Actually closer to France than the UK but still technically part of the UK (they’re a Crown Dependency’ in case you were wondering), the Channel Islands have a slightly undeserved reputation as a bit of a stuffy destination, full of blazered tax avoiders and elderly retirees. But in fact the islands – Jersey, Guernsey, Sark and Alderney – are a lot more interesting than you might think, with an intriguing blend of the exotic and domestic. And, hey, they’re pretty easy to reach, with lots of regular flights to the largest island, Jersey, and a whole host of things to do when you get there. Plus the nice thing is it’s not hard to get around by public transport – although of course it’s easy enough to hire a car if you’re so inclined.

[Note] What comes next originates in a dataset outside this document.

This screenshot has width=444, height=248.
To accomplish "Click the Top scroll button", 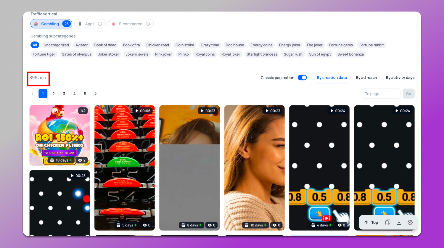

Jersey, which for such a small island provides an excellent destination for
those who love to eat, not least at the fab Michelin-starred Tassili, where the
emphasis is naturally always on local produce – including the island’s God-given
Jersey potatoes, tomatoes and fantastic seafood. Several big-name chefs have also opened restaurants in
Jersey, including Shaun Rankin (head chef at the seriously yummy Ormer in the
island’s capital St Helier) and Mark Jordan, whose high-end Ocean and more
basic Beach restaurants are gaining loads of fans. If you’re really serious
about food you should also check out the island’s ‘gourmet walks’ under the
direction of Remi Couriard, who can take you all over the island – and not just
on foodie walks either.
Jersey might also surprise you with its upcoming Jersey Live music festival, which this year runs overnight from the 31 August to the 1 September and is an intimate affair that’s about as far from the size and scale of Glasto as it’s possible to get. Last year they hosted Noel Gallagher, Professor Green, The Stranglers and others; this year it’s Fat Boy Slim, the Cribs and the currently ubiquitous Nile Rogers in a frankly fabulous Saturday line-up. More sedately, classical music enthusiasts could try to time their holiday in May to experience another annual island event – the Liberation Festival, held to commemorate the island’s freedom following the World War 2 invasion by the Nazis.